▶ **Work to complete**
(A) Could you reproduce the power-of-attorney passage from "Imagine that tomorrow" up to and including "on your behalf.", swapping "spouse" for "partner" wherever it occurs?
(B) Would you extend the passage on powers of attorney, picking up after its final sentence?

▶ **Reading passage**

===

Imagine that tomorrow you
suddenly become severely ill or incapacitated. Who would take care of your
finances? How would they do it? If you don’t have a durable power of
attorney, others—even your spouse—may not be able to conduct all your
financial needs on your behalf.
A power of attorney is a
legal document authorizing another person (an agent), or financial
institution, to step in on your behalf to execute certain financial
transactions should you be unable to do so. The transactions might be as
basic as paying bills and handling insurance claims, or as complex as
selling real estate and filing a tax return. Without a power of attorney,
your spouse, children or friends will probably have to petition the court
to step in on your behalf—a cumbersome, time-consuming and potentially
expensive process at a time of immediate need and emotional stress.

===

[Stored data entries]

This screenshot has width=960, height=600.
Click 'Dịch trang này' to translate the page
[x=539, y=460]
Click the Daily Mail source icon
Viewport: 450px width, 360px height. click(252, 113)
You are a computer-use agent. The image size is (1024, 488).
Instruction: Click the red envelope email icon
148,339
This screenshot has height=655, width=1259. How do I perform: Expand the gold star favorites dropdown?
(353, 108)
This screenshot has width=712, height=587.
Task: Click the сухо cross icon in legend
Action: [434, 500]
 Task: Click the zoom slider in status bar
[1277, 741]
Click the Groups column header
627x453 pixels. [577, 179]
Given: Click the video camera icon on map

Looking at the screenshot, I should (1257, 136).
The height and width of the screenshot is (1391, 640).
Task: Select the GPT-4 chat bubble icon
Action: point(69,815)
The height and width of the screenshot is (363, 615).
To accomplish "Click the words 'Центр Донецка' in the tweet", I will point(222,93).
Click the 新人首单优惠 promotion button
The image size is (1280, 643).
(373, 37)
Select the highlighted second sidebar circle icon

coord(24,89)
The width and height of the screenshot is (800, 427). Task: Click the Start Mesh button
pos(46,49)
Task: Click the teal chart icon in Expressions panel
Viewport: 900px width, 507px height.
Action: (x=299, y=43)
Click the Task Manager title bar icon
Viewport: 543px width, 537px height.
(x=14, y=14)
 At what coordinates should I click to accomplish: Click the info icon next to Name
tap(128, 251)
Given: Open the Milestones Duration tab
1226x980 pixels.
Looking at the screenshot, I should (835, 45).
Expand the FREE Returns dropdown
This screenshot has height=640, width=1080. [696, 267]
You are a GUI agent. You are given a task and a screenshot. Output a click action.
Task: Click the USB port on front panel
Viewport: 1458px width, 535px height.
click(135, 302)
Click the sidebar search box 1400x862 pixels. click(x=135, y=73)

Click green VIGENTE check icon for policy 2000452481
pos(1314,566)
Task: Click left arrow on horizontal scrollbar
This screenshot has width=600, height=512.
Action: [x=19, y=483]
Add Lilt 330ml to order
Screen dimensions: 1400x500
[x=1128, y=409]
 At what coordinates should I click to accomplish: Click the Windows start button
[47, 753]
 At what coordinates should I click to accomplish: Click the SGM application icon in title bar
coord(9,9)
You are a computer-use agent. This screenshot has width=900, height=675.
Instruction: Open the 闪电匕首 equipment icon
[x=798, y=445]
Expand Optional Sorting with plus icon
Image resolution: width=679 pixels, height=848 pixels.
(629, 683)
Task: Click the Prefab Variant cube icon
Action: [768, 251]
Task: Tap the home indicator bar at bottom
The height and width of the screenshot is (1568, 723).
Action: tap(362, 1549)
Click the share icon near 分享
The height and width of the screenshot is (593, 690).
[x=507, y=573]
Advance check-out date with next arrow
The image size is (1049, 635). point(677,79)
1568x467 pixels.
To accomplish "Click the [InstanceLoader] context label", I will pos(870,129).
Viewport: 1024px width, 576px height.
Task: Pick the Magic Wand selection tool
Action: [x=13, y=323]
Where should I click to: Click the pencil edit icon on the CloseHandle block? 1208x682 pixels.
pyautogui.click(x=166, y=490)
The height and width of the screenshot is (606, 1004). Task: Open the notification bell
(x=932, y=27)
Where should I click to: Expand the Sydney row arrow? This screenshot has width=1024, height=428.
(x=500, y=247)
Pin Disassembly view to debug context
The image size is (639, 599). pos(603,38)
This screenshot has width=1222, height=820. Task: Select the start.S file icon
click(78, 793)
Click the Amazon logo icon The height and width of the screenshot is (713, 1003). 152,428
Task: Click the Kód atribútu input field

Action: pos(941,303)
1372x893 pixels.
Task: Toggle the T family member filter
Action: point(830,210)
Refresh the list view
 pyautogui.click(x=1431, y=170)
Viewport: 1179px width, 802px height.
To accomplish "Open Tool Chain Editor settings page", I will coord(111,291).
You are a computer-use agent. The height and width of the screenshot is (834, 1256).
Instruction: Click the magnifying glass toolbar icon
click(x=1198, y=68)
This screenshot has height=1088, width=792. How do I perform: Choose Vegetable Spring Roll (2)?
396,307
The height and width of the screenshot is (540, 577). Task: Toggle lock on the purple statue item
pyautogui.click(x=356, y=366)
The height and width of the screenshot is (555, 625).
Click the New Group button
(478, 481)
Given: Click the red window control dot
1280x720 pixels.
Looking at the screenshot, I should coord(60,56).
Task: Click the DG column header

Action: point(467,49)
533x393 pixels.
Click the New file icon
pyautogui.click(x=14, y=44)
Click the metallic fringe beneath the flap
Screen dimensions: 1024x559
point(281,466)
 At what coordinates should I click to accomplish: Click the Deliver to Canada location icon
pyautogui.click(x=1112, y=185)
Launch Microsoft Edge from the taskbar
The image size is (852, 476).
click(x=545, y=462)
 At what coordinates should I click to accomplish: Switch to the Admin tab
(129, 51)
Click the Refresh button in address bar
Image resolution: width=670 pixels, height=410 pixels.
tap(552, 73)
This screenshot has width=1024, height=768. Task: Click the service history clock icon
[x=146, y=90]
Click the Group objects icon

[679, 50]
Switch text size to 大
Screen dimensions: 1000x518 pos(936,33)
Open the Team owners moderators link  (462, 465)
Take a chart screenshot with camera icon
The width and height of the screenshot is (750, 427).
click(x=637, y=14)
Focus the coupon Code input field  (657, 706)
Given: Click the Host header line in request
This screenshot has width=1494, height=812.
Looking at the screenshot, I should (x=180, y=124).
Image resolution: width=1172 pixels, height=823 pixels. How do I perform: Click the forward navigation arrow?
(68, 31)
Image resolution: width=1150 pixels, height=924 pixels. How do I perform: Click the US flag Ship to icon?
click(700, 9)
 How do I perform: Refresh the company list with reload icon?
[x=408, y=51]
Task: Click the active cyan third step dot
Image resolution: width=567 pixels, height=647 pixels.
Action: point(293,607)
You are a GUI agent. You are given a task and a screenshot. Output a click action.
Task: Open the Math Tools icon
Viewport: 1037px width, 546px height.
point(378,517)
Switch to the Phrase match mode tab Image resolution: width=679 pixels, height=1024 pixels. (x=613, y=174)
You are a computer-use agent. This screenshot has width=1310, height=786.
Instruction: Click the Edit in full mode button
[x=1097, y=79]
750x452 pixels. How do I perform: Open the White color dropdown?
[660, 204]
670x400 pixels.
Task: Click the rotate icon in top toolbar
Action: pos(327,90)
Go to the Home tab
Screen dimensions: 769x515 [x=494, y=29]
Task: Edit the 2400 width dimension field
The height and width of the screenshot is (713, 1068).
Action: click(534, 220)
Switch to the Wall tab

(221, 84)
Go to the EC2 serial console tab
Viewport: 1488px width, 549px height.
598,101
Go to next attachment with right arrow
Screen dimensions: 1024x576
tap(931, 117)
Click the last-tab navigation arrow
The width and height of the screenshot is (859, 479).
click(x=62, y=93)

===

▶ **Responses by item number**
(A)
Imagine that tomorrow you
suddenly become severely ill or incapacitated. Who would take care of your
finances? How would they do it? If you don’t have a durable power of
attorney, others—even your partner—may not be able to conduct all your
financial needs on your behalf.

(B)
Just about any adult,
young or old, single or married, should have a power of attorney. Yes,
even married. While your spouse can probably take care of the basic bill
paying, many financial transactions, such as the sale of an investment or
home, require both spouses’ signatures. You may have some assets in your
name only, so that your spouse has no access to those assets should they
be needed—such as to pay the medical expenses due to the disability that’s
preventing you from handling your own finances.
Some types of powers of
attorney are convenience documents used for a specific transaction or to
manage finances for a limited time while one is away. There’s also a
durable power of attorney for medical care, which appoints someone to make
medical decisions on your behalf should you be incapacitated. This should
be a separate document.
The financial power of
attorney most financial planners recommend is a durable power of attorney.
This goes into effect upon signing and remains in effect through any
incapacity and until
your death, unless your revoke it. This
power of attorney typically allows the agent to perform a broad range of
financial transactions on behalf of the person.
Because a durable power of attorney allows
the agent (or a successor agent, if needed) to step in immediately, some
people try to limit the power by not allowing the document to “spring”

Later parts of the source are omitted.